Friday, February 24, 2006

Ten years of IU's VARIATIONS

After the opening session, we had a coffee break. It is nice to be surrounded by my colleagues in this grand hotel, the Peabody Memphis. The number of past and present students, graduates, and staff from Indiana is astounding. (Although we have a sizable contingent from the Library of Congress).

I attended the Information Sharing Subcommittee business meeting where we talked about next year's programs and ways to collaborate with other groups.

Phil Ponella's talk on the development of VARIATIONS was also illuminating. While a student at Indiana, I was privvy to using the system and reading much of the associated literature. Now that I understand metadata and networked audio better, I have a much greater appreciation of what Indiana has accomplished over the last ten years. Ponella began his talk with a video showing an Italian man talking about how he gained his music degree on the Internet from Indiana, and that he did it from his home in Italy because they had digitized all of their scores and recordings. While far from true, it was a funny and prescient look at what is hoped to be accomplished.
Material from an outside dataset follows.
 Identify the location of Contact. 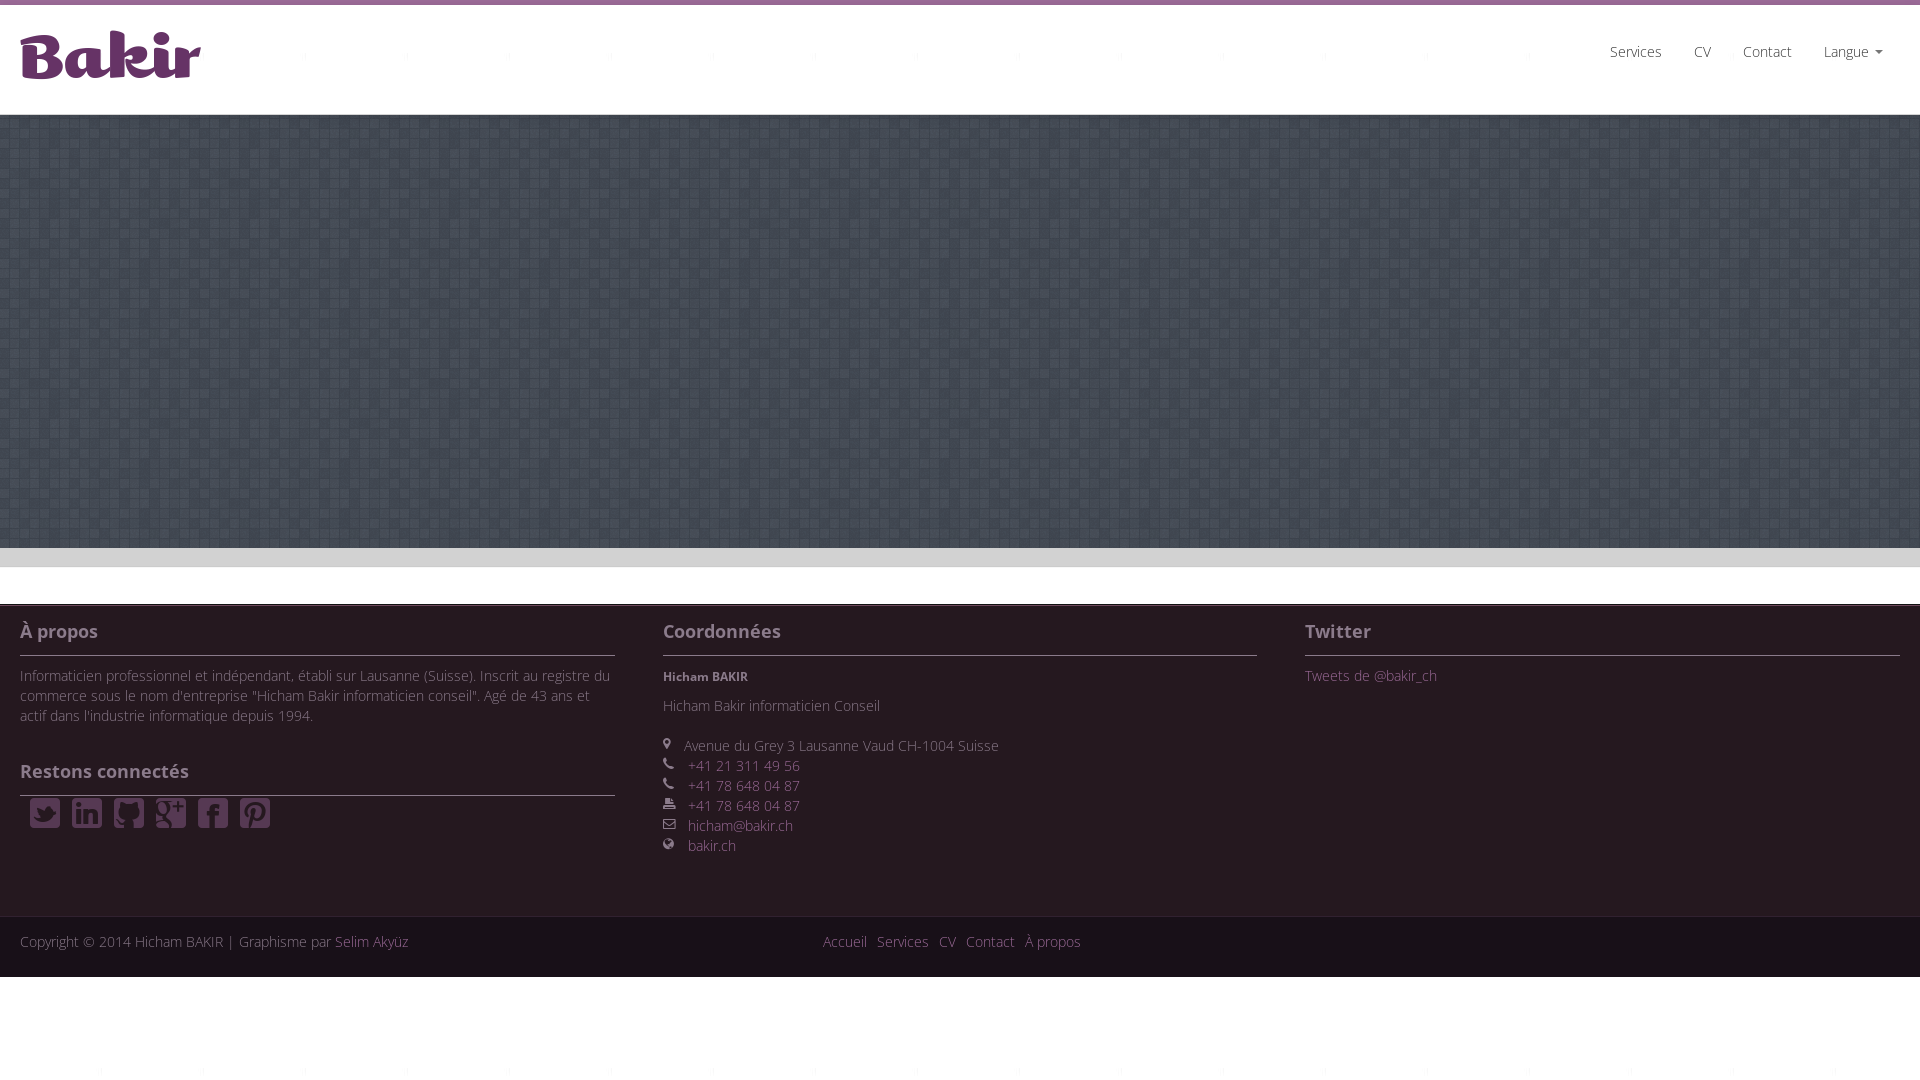
(1768, 52).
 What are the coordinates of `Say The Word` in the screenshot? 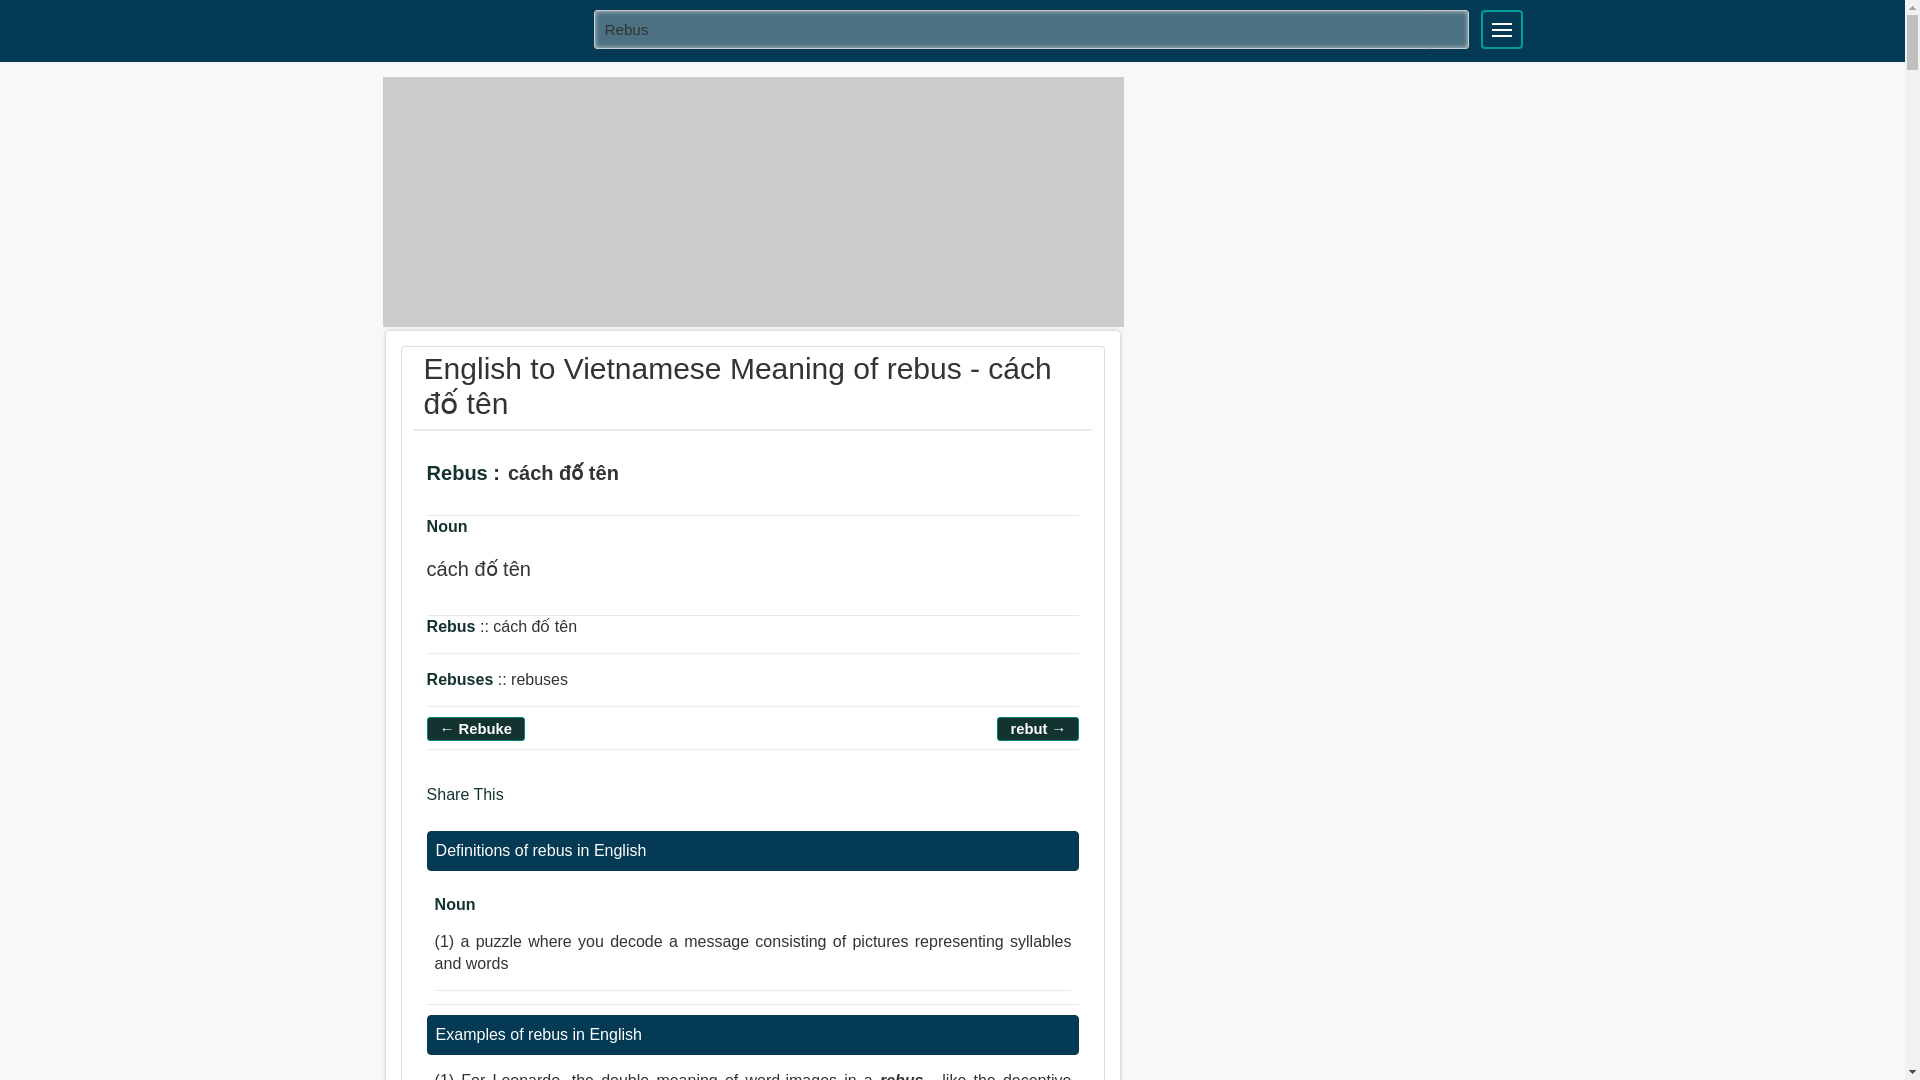 It's located at (652, 474).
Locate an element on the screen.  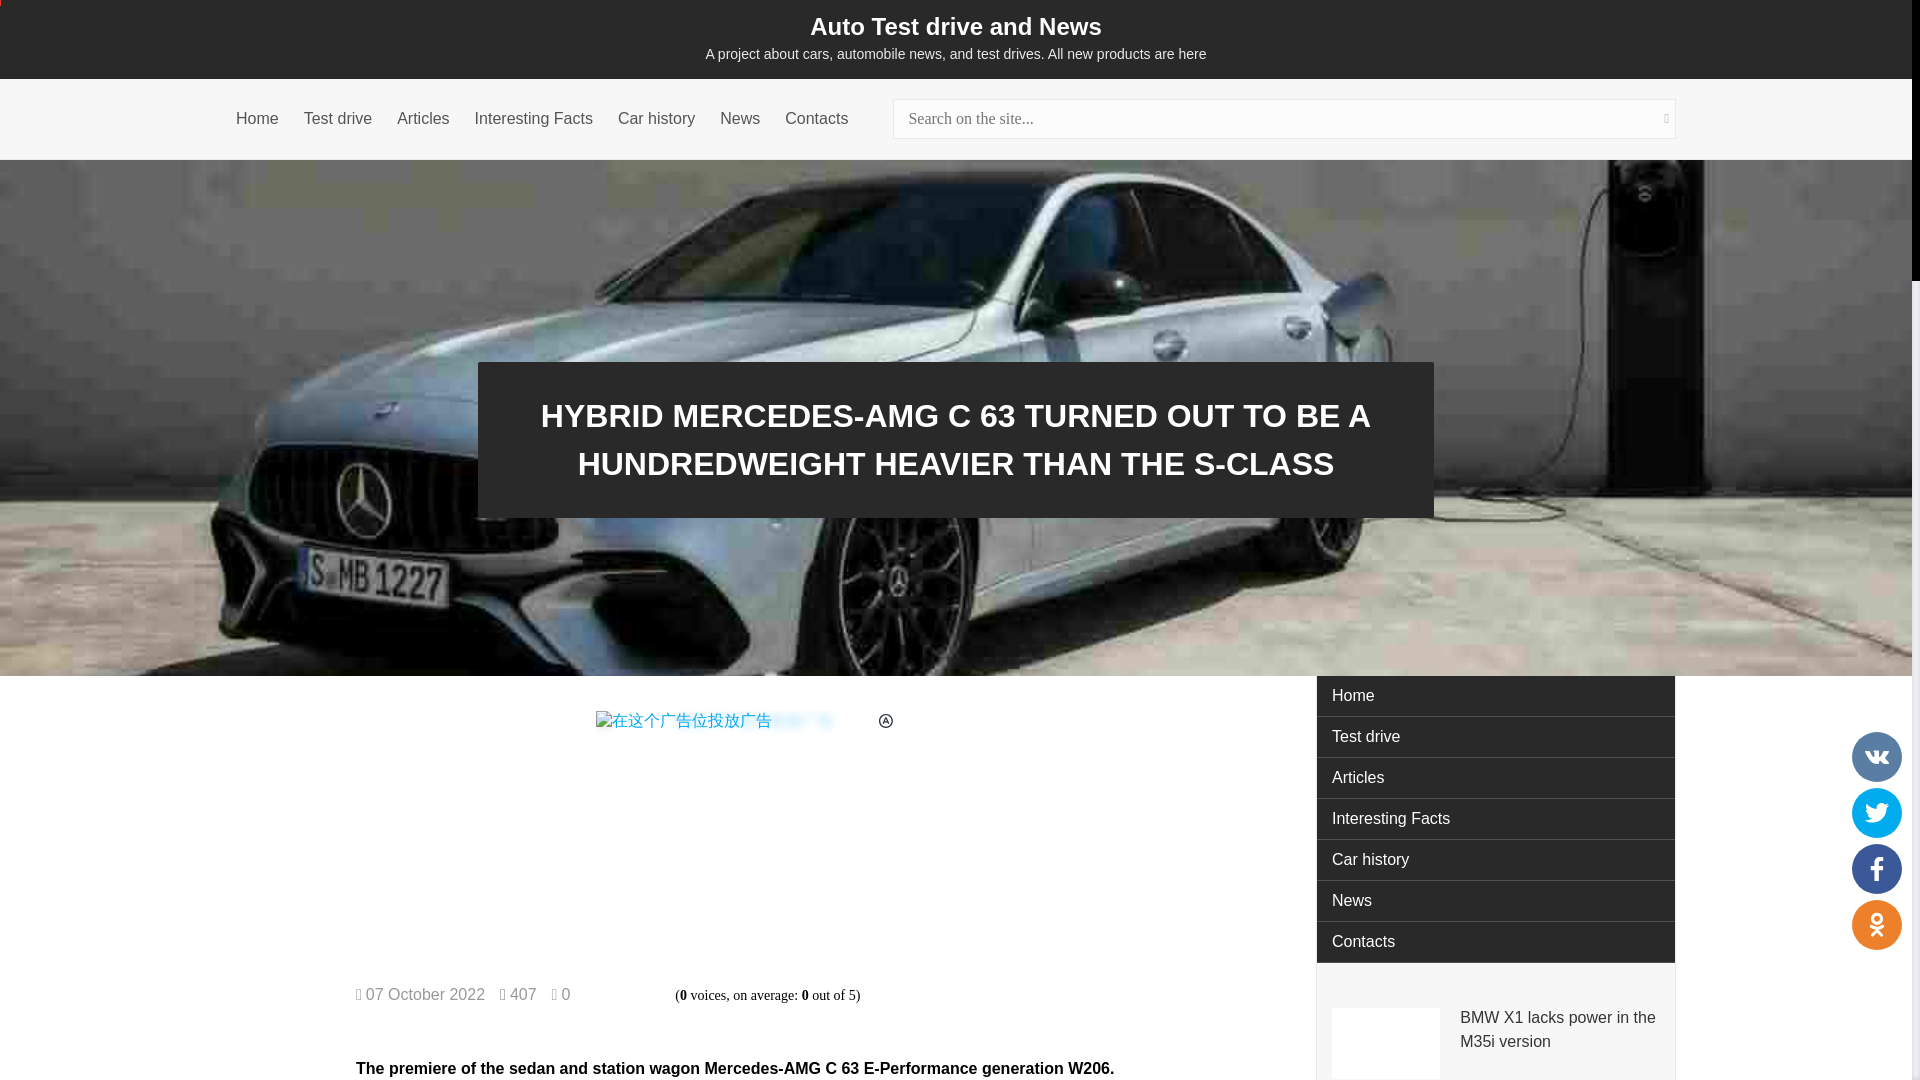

Phil brought us our reality check of how far VARIATIONS has actually come--which is still quite considerable.

I was most impressed to learn to the extent to which pedagogical tools have been developed for the VARIATIONS (currently VARIATIONS 3) system.

Some of these include:
1) Bookmarks (within audio)
2) Visual Analysis
3) Playlists
4) Score Annotations
5) "Drop the needle" tests
6) Synchronization of audio with scrolling score pages
7) Access control (by means of authentication)
8) Compatibility with Macs.

He talked about the history of the project, a little bit about the technology used, and where the third version of VARIATIONS is going. They are going to be developed a system that can be adopted by other educational institutions. Some of their current test bed partners include New England Conservatory, Ohio State University, and the Tri-College Consortium. They are also partnering with content providers, such as the record label New World Records (who has the Database of Recorded American Music). I think this is a wise move, because projects of this scale need partners of various sizes to create systems that work beyond the developing institution.